Help Needed For Cliff's Cleft Palate

Ever seen a dog with a cleft palate? Probably not, and there's good reason. Almost all die as puppies. Cliff has beaten huge odds and surgery will ensure his survival.

Cliff is a beautiful, beefy pit bull mix who loves to go on runs, has never met a stranger, adores cats and if your lap is empty he considers it a place he'd like to sit.

He's very much like millions of other dogs in neighborhoods, homes and shelters the world over. Except he's not.

Cliff is a very rare canine. He's an adult dog with a cleft palate.

Far from being a simple cosmetic issue, when a dog is born with a cleft palate it's usually a death sentence. They are not able to feed normally from their mother because they are not able to latch on and create the suction needed to nurse. Imagine trying to drink through a straw without being able to close your mouth around it.

Even if they do manage to feed or are fed by tube, liquid will often leak into their sinuses or lungs and can cause pneumonia.

Without human intervention a puppy with a cleft palate will usually die a horrible death within days, purely from starvation.

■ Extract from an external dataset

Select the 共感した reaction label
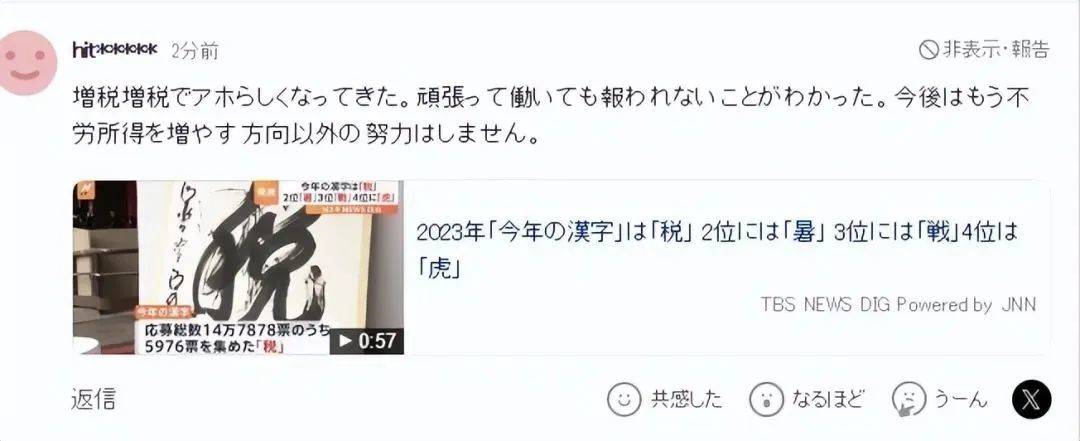 tap(687, 399)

Because of this, some vets recommend euthanasia for pups born with this genetic deformity.

Cliff is between one and two years old. No one knows how he survived this long.

He was first brought to the attention of authorities early this year when he was found starving and tied to a tree on a neglected property. No one could tell if anyone lived on the property and no owner was ever found.

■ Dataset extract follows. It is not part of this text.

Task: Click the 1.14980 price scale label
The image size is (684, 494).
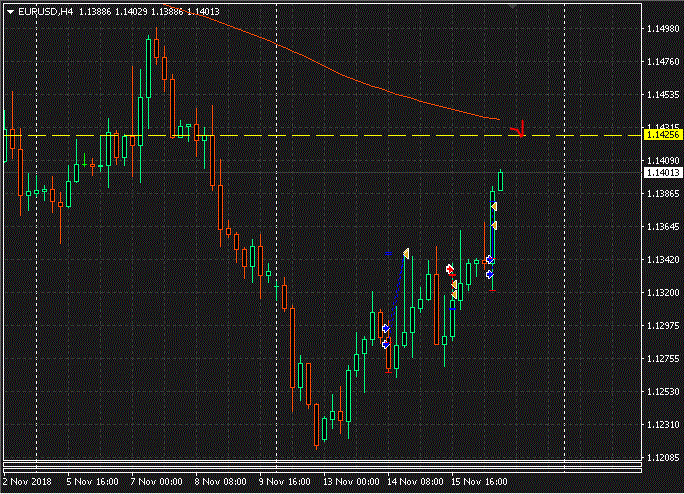Action: (660, 29)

LifeLine Animal Project was called in to see if they would be willing to help Cliff. There was no other ready place to take a homeless dog so weak, neglected and with a such a serious physical problem.

Gene Stamey, director of LifeLine's Dog House, immediately admitted Cliff into the Avondale Estate's shelter and staff and vets set about trying to help him.

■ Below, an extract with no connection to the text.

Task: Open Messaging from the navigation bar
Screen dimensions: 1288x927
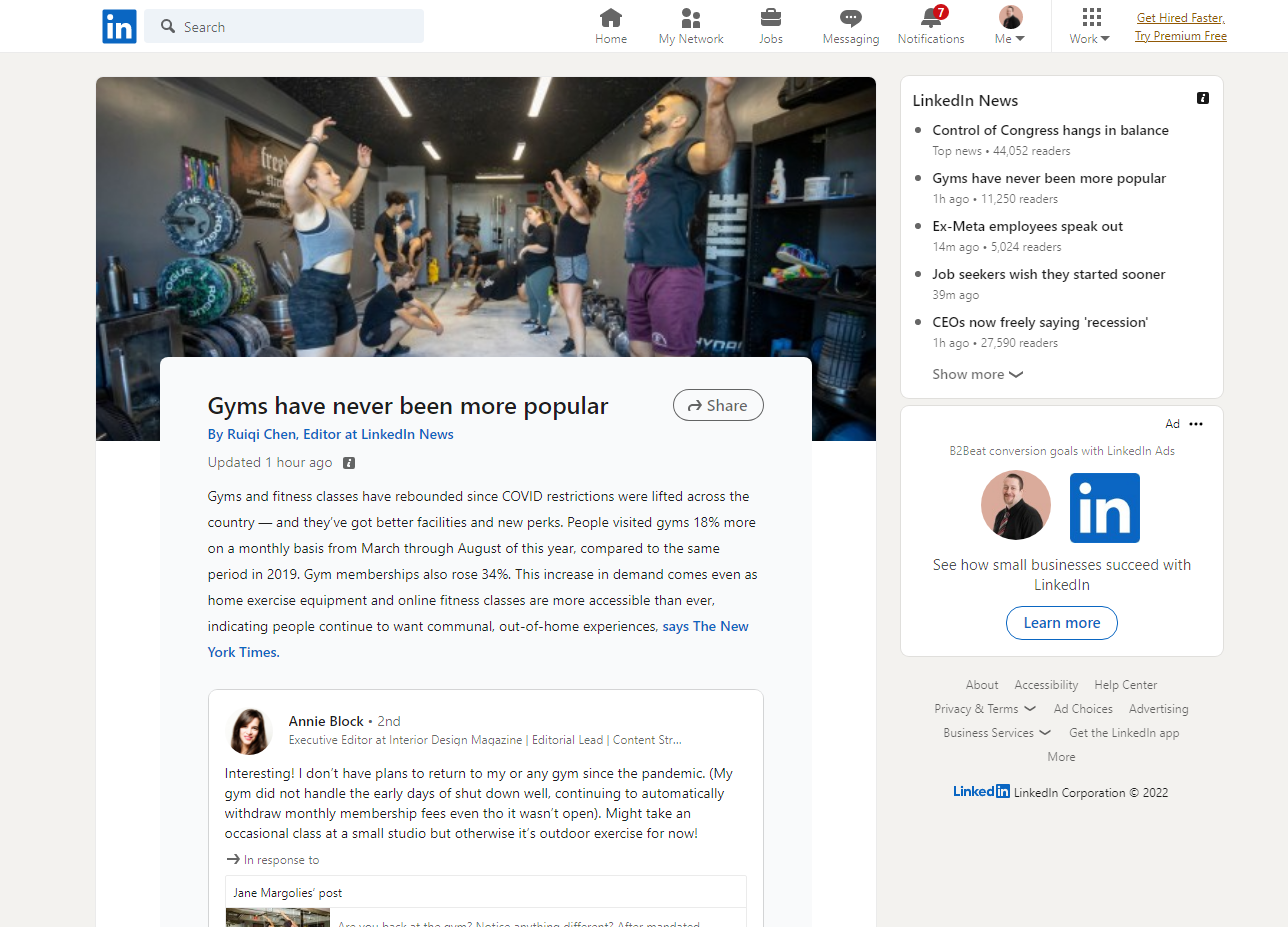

Cliff got lucky. He got better at LifeLine and he soon became a part of their after-school program for high school students.

His lucky streak didn't end there. For three months now Cliff has been living the good life. He's active and happy in a foster home with Decatur residents Matt and Cassy Gayman. He goes on daily runs with them. He has his own bed and toys.

"He's a goofy boy who is part of our family, along with our five cats. He's really good with them," says Matt Gayman.

"He thinks he's a lap dog," he adds with a laugh.

Cliff now has everything any pet could want - food, security, love and a family who wants to adopt him. 

However, time is not on his side.

Cliff survived being born with a cleft palate. He survived being tied to a tree and abandoned. But he's now starting to develop the health problems that happen when a cleft palate remains un-fixed. Studies say he will likely develop gum and/or heart disease if his condition isn't remedied. Without needed surgery the prognosis for a long life for this so-far sturdy survivor isn't great.

Georgia Veterinary Specialists has doctors and the expertise to surgically close Cliff's palate and provide this young dog with the ability to eat and live normally for the first time in his life.

The cost of the surgery is $2,300. Neither LifeLine nor Cliff's foster family have the ability to pay the lump sum and the cost of his aftercare without some help. LifeLine cares for over 60 dogs in their Dog House currently and many of them have special needs.

LifeLine is asking the public for donations toward's Cliff's surgery. If they can raise the amount needed, he can get surgery within a month and be well on his way to a successful recovery and more of the happy new life he's tasted thus far.

LifeLine and the Gayman's are asking anyone who wants to help Cliff to please donate by going to LifeLine's web page and click the "Give Life Support" box in the upper right hand corner. When donating, make a note that the funds are for Cliff's surgery.

Donations can also be mailed to: A New Life For Cliff, LifeLine Animal Project, PO Box 15466, Atlanta, GA 30333.

The Gaymans are hoping that animal lovers and pet parents who know what it is to deeply love a family dog or cat will help them in their quest to save Cliff.

"He's young and amazing. There's only this one thing that really needs fixing," says Gayman.

"We are best friends," he says of the rescued dog who is just one surgical step from his happily ever after.